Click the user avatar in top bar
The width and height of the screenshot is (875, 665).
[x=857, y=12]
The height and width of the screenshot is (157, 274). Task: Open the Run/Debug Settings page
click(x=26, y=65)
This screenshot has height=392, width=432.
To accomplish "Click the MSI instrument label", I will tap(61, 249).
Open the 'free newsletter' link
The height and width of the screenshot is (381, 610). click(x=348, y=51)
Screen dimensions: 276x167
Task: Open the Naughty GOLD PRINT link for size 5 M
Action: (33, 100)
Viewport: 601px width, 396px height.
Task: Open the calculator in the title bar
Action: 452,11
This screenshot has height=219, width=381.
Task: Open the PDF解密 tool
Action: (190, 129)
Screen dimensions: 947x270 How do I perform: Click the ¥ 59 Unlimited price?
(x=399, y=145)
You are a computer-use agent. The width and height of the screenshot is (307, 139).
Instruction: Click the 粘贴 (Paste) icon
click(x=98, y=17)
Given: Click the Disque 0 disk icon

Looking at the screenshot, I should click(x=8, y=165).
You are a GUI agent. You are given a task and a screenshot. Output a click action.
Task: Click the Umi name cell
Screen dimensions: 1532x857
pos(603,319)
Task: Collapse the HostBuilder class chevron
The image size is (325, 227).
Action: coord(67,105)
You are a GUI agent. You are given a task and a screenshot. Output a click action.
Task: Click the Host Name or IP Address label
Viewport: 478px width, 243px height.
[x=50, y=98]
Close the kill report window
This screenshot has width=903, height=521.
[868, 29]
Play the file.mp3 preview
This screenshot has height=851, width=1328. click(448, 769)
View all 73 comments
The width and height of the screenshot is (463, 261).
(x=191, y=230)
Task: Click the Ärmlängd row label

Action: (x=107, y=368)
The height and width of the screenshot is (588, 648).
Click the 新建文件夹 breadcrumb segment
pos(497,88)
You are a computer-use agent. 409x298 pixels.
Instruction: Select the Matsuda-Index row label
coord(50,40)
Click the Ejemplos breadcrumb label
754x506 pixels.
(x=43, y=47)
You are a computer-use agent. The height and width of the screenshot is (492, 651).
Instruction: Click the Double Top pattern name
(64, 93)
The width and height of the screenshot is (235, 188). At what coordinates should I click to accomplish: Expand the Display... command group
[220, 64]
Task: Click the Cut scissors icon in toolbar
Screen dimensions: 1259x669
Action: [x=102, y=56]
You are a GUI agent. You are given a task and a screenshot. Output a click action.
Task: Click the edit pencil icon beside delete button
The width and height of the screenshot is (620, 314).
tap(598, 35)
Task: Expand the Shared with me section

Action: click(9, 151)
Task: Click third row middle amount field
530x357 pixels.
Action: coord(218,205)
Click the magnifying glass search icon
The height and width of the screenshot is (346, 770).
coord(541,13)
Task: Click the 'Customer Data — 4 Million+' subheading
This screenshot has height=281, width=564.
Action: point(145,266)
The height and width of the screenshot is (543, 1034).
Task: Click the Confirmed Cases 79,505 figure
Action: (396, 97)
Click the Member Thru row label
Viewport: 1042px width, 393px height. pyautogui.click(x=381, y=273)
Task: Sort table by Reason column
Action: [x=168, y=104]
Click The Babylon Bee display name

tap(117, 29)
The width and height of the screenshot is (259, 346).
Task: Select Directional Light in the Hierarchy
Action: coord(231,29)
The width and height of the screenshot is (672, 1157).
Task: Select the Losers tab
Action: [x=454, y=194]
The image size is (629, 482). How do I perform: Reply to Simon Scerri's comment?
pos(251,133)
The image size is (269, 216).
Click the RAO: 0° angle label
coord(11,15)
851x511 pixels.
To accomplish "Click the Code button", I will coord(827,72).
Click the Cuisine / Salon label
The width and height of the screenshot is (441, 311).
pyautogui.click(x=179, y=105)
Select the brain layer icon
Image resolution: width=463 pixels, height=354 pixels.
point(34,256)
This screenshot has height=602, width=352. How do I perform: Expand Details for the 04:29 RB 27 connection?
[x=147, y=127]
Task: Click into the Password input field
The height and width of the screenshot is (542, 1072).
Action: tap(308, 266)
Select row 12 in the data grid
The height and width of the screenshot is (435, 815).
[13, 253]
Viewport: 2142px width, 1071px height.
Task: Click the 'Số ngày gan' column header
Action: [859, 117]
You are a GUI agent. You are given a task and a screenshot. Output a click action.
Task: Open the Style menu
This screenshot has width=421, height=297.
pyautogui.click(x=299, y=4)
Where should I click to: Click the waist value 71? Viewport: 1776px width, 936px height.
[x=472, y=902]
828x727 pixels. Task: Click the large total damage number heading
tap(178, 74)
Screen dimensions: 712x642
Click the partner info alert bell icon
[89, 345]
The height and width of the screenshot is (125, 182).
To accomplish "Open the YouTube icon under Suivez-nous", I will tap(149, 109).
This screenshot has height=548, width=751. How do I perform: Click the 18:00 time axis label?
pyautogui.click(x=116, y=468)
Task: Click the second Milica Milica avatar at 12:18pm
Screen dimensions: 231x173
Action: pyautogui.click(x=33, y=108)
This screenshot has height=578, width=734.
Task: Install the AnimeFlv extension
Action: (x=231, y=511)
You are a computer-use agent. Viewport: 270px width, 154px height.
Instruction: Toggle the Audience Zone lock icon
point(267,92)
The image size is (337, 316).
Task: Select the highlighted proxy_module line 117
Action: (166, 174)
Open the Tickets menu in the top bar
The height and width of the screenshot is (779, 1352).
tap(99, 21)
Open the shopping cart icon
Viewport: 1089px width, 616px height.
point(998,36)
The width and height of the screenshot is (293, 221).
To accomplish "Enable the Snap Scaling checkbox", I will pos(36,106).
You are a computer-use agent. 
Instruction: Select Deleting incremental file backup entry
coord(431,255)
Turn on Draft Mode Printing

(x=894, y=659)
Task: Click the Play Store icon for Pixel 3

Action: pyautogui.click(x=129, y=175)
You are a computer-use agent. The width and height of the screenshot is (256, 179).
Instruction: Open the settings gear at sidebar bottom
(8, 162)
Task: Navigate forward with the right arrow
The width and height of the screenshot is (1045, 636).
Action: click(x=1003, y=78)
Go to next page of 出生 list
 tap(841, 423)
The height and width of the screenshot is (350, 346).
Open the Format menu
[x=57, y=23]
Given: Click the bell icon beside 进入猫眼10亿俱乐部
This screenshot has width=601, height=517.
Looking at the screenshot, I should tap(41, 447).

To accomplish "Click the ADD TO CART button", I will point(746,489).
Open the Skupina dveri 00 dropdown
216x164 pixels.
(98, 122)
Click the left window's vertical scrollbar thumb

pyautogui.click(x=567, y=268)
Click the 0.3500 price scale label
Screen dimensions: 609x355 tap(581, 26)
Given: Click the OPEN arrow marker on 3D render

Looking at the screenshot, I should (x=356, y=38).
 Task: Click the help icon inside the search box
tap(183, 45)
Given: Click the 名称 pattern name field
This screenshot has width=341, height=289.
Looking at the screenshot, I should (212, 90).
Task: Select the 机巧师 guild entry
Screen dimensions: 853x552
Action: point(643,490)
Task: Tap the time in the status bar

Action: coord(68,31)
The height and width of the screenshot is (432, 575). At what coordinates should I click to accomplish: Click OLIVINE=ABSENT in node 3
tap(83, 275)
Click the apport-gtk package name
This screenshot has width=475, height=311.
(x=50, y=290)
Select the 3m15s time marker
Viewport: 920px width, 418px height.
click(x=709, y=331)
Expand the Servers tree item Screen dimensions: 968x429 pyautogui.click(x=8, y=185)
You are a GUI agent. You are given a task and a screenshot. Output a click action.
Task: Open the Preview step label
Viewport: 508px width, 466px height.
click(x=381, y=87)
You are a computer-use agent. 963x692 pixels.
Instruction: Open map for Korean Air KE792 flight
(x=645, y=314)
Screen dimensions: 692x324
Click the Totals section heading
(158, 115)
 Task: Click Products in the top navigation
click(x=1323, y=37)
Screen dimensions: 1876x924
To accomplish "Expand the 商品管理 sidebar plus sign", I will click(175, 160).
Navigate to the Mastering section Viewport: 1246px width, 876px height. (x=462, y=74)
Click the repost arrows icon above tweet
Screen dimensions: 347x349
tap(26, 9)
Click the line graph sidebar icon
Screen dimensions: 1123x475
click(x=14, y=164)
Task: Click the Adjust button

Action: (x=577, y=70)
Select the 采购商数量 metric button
------------------------------------------------
▶ _TASK DIRECTIONS_: Go back to the start of the listing above. Reproduce each line exactly, ending with the line that contains "You are a computer-use agent. 409x298 pixels.".

▶ _YOUR SOLUTION_:
Click the user avatar in top bar
The width and height of the screenshot is (875, 665).
[x=857, y=12]
The height and width of the screenshot is (157, 274). Task: Open the Run/Debug Settings page
click(x=26, y=65)
This screenshot has height=392, width=432.
To accomplish "Click the MSI instrument label", I will tap(61, 249).
Open the 'free newsletter' link
The height and width of the screenshot is (381, 610). click(x=348, y=51)
Screen dimensions: 276x167
Task: Open the Naughty GOLD PRINT link for size 5 M
Action: (33, 100)
Viewport: 601px width, 396px height.
Task: Open the calculator in the title bar
Action: 452,11
This screenshot has height=219, width=381.
Task: Open the PDF解密 tool
Action: (190, 129)
Screen dimensions: 947x270 How do I perform: Click the ¥ 59 Unlimited price?
(x=399, y=145)
You are a computer-use agent. The width and height of the screenshot is (307, 139).
Instruction: Click the 粘贴 (Paste) icon
click(x=98, y=17)
Given: Click the Disque 0 disk icon

Looking at the screenshot, I should click(x=8, y=165).
You are a GUI agent. You are given a task and a screenshot. Output a click action.
Task: Click the Umi name cell
Screen dimensions: 1532x857
pos(603,319)
Task: Collapse the HostBuilder class chevron
The image size is (325, 227).
Action: coord(67,105)
You are a GUI agent. You are given a task and a screenshot. Output a click action.
Task: Click the Host Name or IP Address label
Viewport: 478px width, 243px height.
[x=50, y=98]
Close the kill report window
This screenshot has width=903, height=521.
[868, 29]
Play the file.mp3 preview
This screenshot has height=851, width=1328. click(448, 769)
View all 73 comments
The width and height of the screenshot is (463, 261).
(x=191, y=230)
Task: Click the Ärmlängd row label

Action: (x=107, y=368)
The height and width of the screenshot is (588, 648).
Click the 新建文件夹 breadcrumb segment
pos(497,88)
You are a computer-use agent. 409x298 pixels.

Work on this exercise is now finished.